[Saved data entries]
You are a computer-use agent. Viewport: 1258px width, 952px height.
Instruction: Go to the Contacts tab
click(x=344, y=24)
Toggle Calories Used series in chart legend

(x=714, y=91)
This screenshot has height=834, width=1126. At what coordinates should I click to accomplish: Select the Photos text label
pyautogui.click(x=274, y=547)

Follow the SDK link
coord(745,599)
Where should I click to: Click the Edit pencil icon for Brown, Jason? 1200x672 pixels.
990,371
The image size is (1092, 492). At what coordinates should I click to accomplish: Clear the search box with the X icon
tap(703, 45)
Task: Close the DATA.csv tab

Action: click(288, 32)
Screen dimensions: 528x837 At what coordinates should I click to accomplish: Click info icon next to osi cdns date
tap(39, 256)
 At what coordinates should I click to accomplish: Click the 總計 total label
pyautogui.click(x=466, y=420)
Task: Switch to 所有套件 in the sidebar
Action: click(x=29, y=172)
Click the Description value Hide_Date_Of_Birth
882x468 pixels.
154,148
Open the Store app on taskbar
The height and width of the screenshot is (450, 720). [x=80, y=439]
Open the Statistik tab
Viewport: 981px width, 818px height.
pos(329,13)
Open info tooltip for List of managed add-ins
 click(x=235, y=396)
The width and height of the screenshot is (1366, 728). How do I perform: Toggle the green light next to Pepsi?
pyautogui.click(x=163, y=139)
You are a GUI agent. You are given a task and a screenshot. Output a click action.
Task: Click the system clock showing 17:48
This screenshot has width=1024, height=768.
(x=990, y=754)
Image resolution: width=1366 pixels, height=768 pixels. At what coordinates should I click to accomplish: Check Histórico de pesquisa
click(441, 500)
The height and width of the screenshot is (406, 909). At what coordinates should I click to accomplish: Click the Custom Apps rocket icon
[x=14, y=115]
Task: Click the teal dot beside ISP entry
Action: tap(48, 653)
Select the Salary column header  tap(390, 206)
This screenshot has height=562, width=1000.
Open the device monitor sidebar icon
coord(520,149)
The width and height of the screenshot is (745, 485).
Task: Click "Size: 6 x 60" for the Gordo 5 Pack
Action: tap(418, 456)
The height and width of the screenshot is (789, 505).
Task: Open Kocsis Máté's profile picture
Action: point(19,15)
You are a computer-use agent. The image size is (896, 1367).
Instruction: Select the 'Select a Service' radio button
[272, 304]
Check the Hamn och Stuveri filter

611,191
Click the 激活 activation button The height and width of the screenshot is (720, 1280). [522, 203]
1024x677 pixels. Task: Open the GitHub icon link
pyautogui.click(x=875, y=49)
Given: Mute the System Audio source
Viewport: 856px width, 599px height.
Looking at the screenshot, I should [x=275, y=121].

→ Exercise directions: Every entry above should be written out again, precisely.

→ Result for this exercise:
You are a computer-use agent. Viewport: 1258px width, 952px height.
Instruction: Go to the Contacts tab
click(x=344, y=24)
Toggle Calories Used series in chart legend

(x=714, y=91)
This screenshot has height=834, width=1126. At what coordinates should I click to accomplish: Select the Photos text label
pyautogui.click(x=274, y=547)

Follow the SDK link
coord(745,599)
Where should I click to: Click the Edit pencil icon for Brown, Jason? 1200x672 pixels.
990,371
The image size is (1092, 492). At what coordinates should I click to accomplish: Clear the search box with the X icon
tap(703, 45)
Task: Close the DATA.csv tab

Action: click(288, 32)
Screen dimensions: 528x837 At what coordinates should I click to accomplish: Click info icon next to osi cdns date
tap(39, 256)
 At what coordinates should I click to accomplish: Click the 總計 total label
pyautogui.click(x=466, y=420)
Task: Switch to 所有套件 in the sidebar
Action: click(x=29, y=172)
Click the Description value Hide_Date_Of_Birth
882x468 pixels.
154,148
Open the Store app on taskbar
The height and width of the screenshot is (450, 720). [x=80, y=439]
Open the Statistik tab
Viewport: 981px width, 818px height.
pos(329,13)
Open info tooltip for List of managed add-ins
 click(x=235, y=396)
The width and height of the screenshot is (1366, 728). How do I perform: Toggle the green light next to Pepsi?
pyautogui.click(x=163, y=139)
You are a GUI agent. You are given a task and a screenshot. Output a click action.
Task: Click the system clock showing 17:48
This screenshot has width=1024, height=768.
(x=990, y=754)
Image resolution: width=1366 pixels, height=768 pixels. At what coordinates should I click to accomplish: Check Histórico de pesquisa
click(441, 500)
The height and width of the screenshot is (406, 909). At what coordinates should I click to accomplish: Click the Custom Apps rocket icon
[x=14, y=115]
Task: Click the teal dot beside ISP entry
Action: tap(48, 653)
Select the Salary column header  tap(390, 206)
This screenshot has height=562, width=1000.
Open the device monitor sidebar icon
coord(520,149)
The width and height of the screenshot is (745, 485).
Task: Click "Size: 6 x 60" for the Gordo 5 Pack
Action: tap(418, 456)
The height and width of the screenshot is (789, 505).
Task: Open Kocsis Máté's profile picture
Action: point(19,15)
You are a computer-use agent. The image size is (896, 1367).
Instruction: Select the 'Select a Service' radio button
[272, 304]
Check the Hamn och Stuveri filter

611,191
Click the 激活 activation button The height and width of the screenshot is (720, 1280). [522, 203]
1024x677 pixels. Task: Open the GitHub icon link
pyautogui.click(x=875, y=49)
Given: Mute the System Audio source
Viewport: 856px width, 599px height.
Looking at the screenshot, I should [x=275, y=121].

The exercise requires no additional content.